Il Napoli è una squadra consolidata, fortissima nello spogliatoio ma ancora imperfetta in campo. A tratti pare che ci sia poco da migliorare con giocate di prima, scambi a memoria, palleggio intenso e finalizzazione invidiabile. D’altro canto, i momenti di black out non mancano e continuano, dallo scorso anno, a rappresentare il limite più grande di questo gruppo. I cali di tensione sono veri e propri picchi verso l’abisso dell’incoscienza con totale perdita della gestione del pallone e la solita maledetta capacità di incassare gol anche subendo pochi tiri in porta. La ricetta della perfezione probabilmente non esiste ma Sarri dovrà lavorare tantissimo per limare quanto più è possibile le imperfezioni della squadra che continuano a sopravvivere in un processo di crescita costante.

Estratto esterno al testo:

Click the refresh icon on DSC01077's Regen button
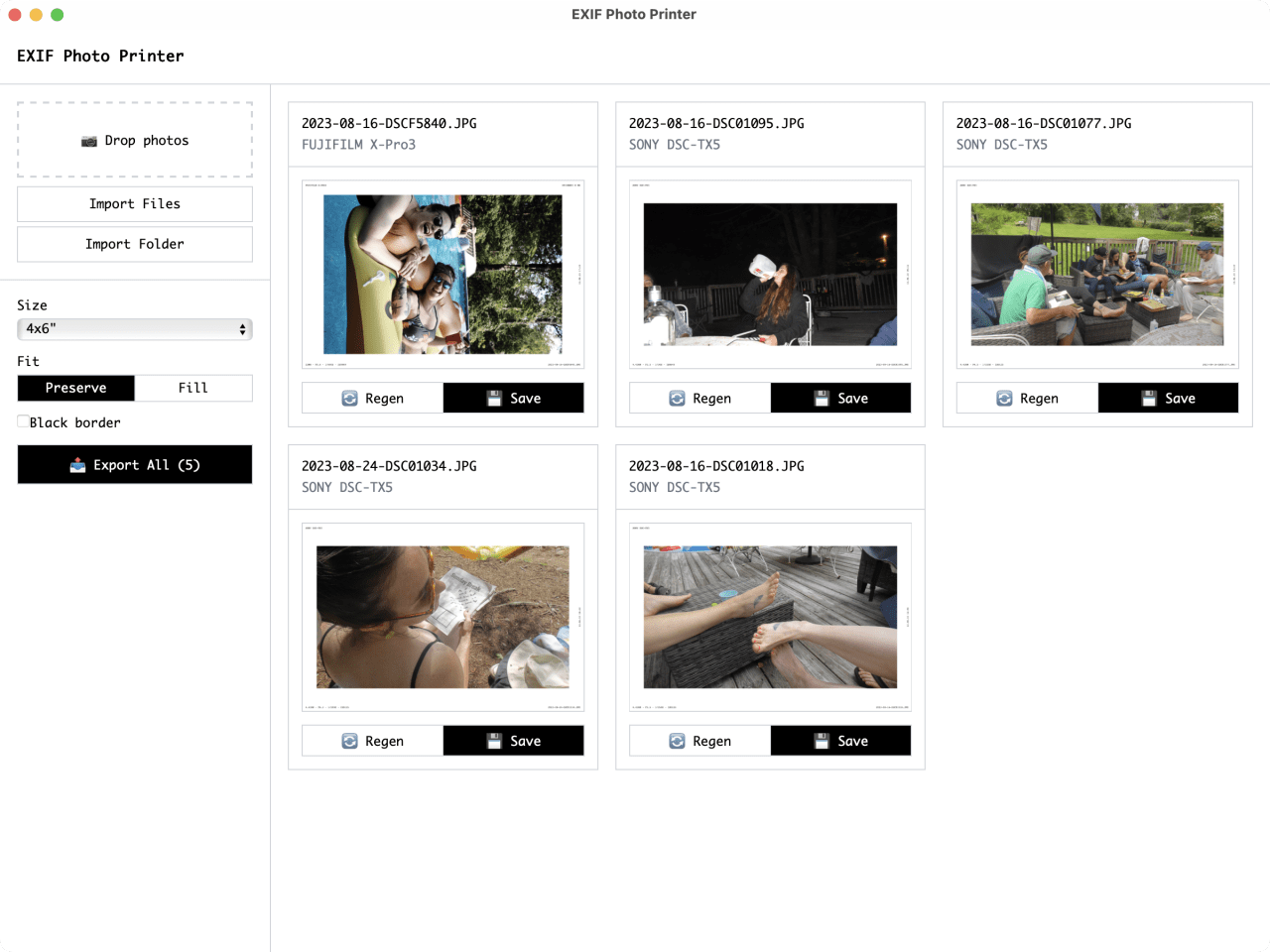The height and width of the screenshot is (952, 1270). click(x=1005, y=398)
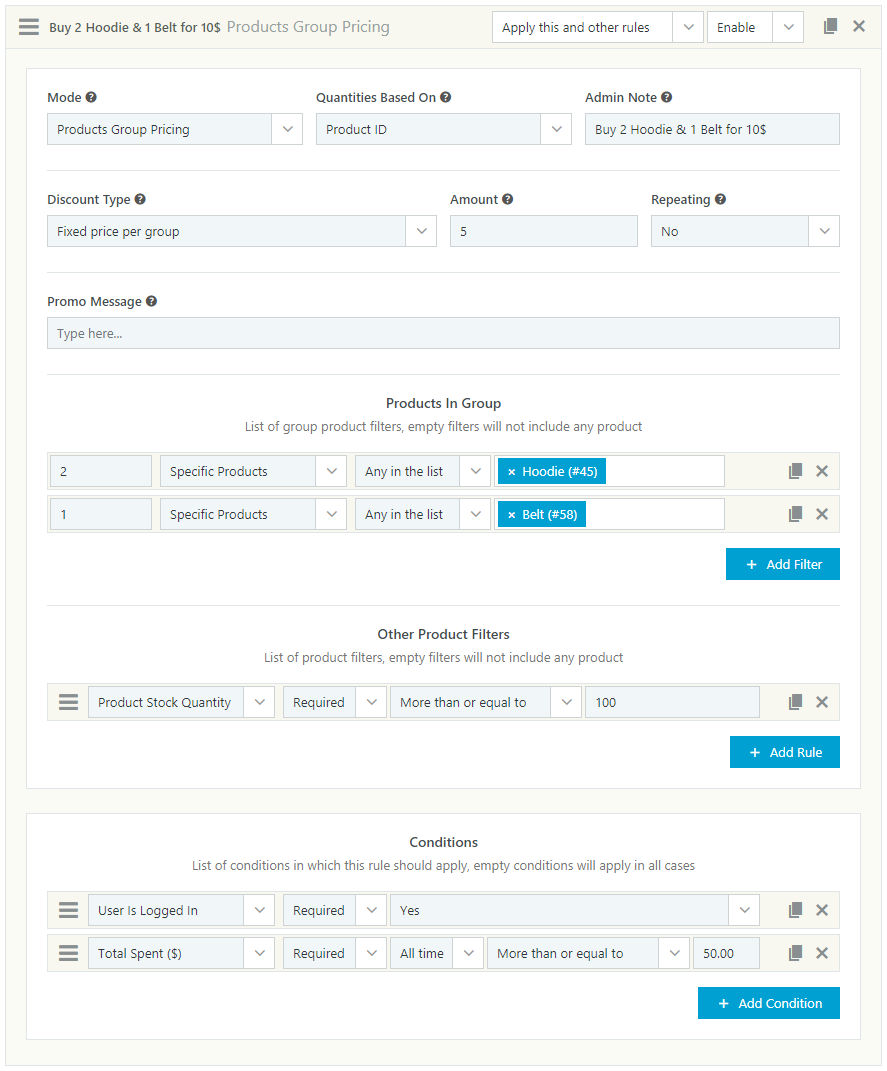The height and width of the screenshot is (1071, 887).
Task: Open the Mode dropdown
Action: point(174,129)
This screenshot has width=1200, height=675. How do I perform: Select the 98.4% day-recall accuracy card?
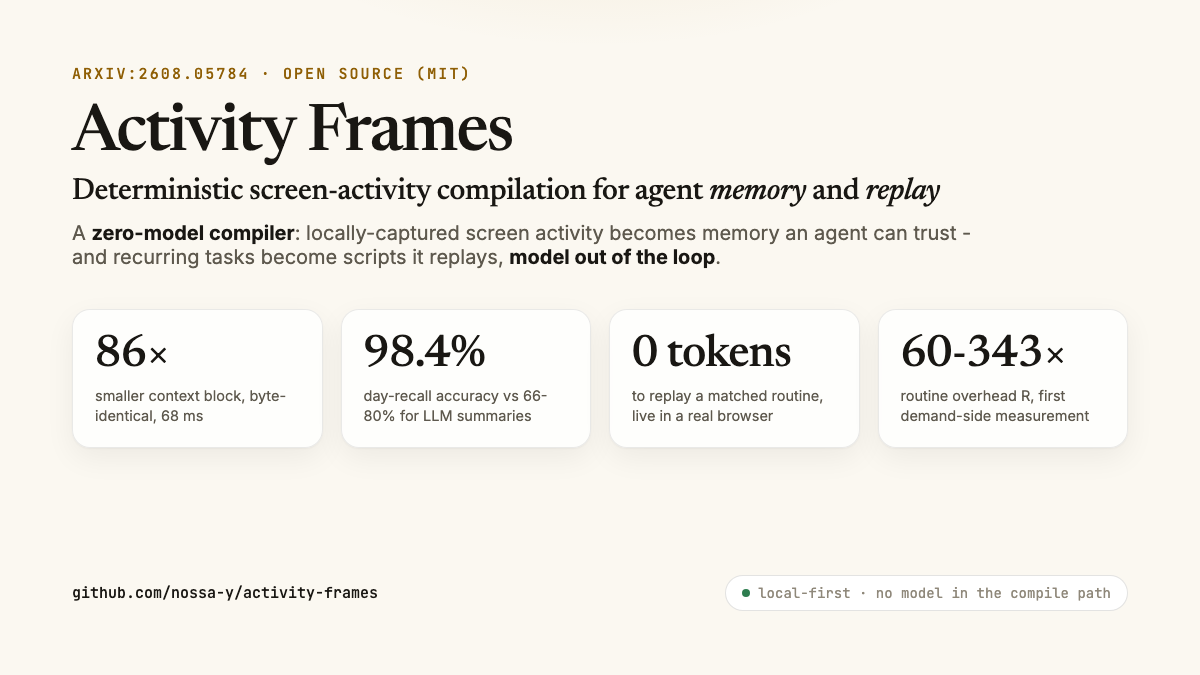[466, 378]
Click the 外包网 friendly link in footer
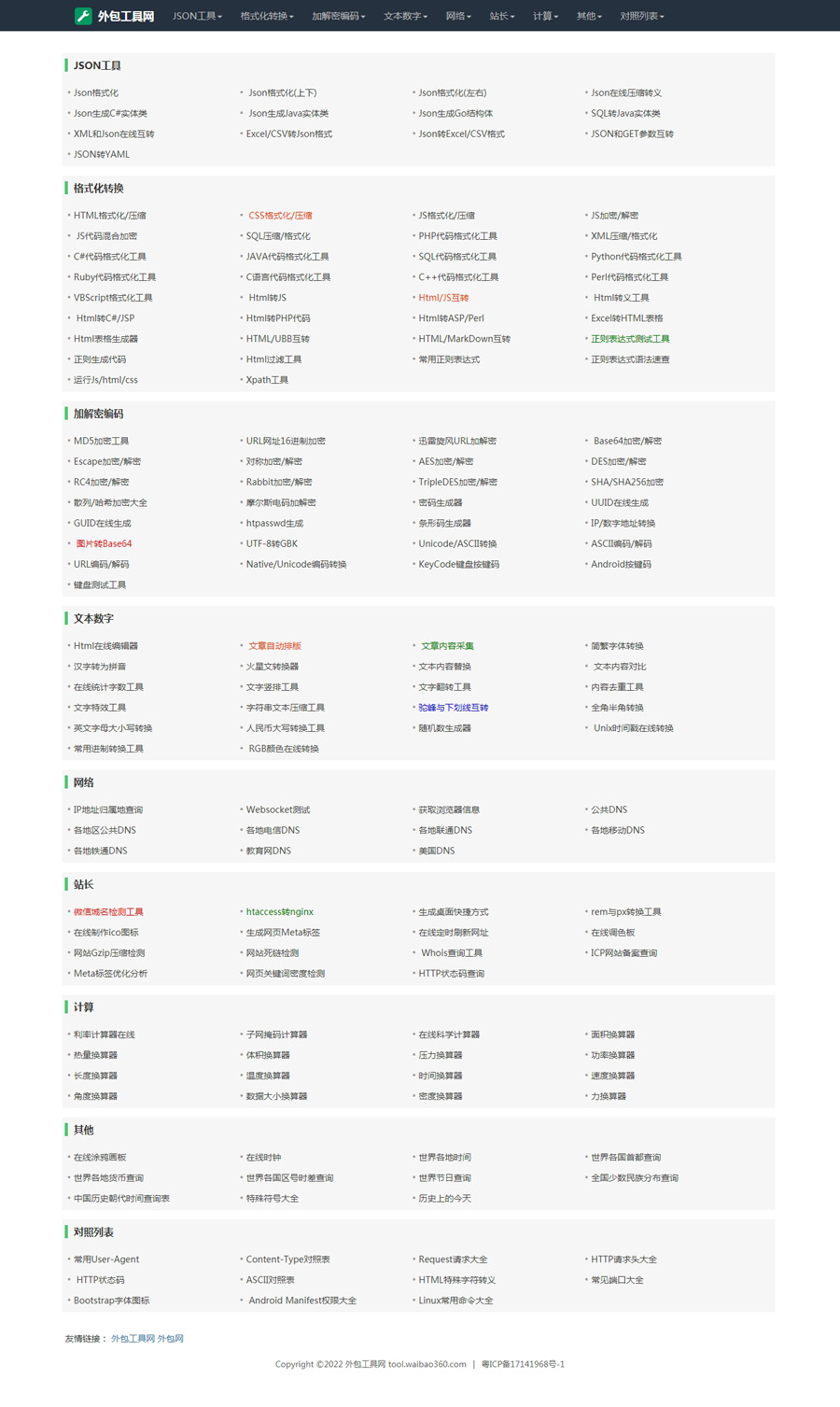The height and width of the screenshot is (1407, 840). (171, 1339)
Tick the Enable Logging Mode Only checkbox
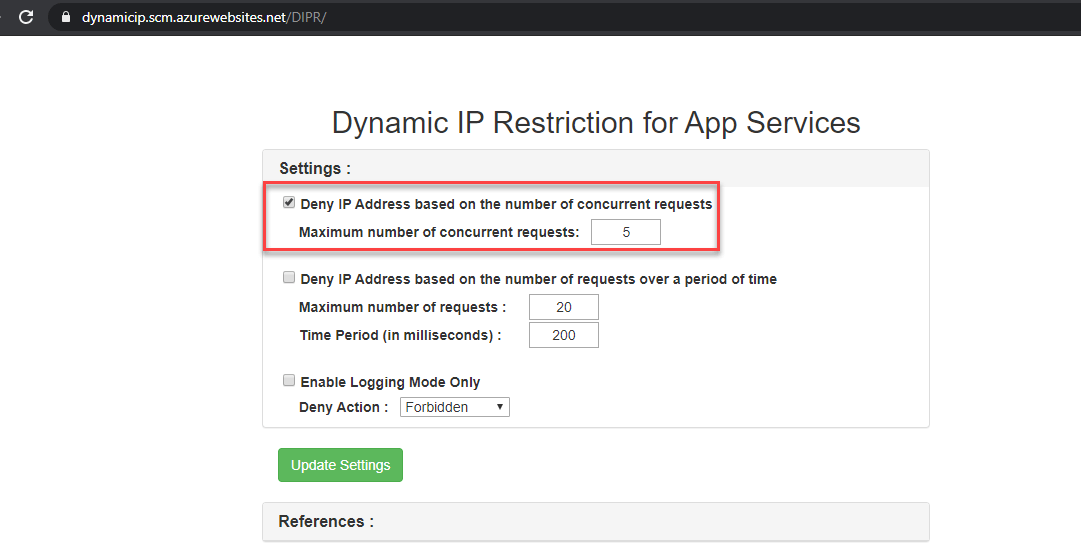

Il Napoli ha tutti i mezzi e i colpi in canna per potersi considerare tra le favorite allo scudetto. Ha il potenziale e le qualità che già sta esprimendo, come ha fatto in casa col Nizza e da ospite (su un campo difficile) a Verona. Questo potrebbe essere l’anno giusto, sia per consacrare un progetto ultra decennale, sia per approfittare di un’annata complessa ma con tutti i presupposti per diventare i più forti.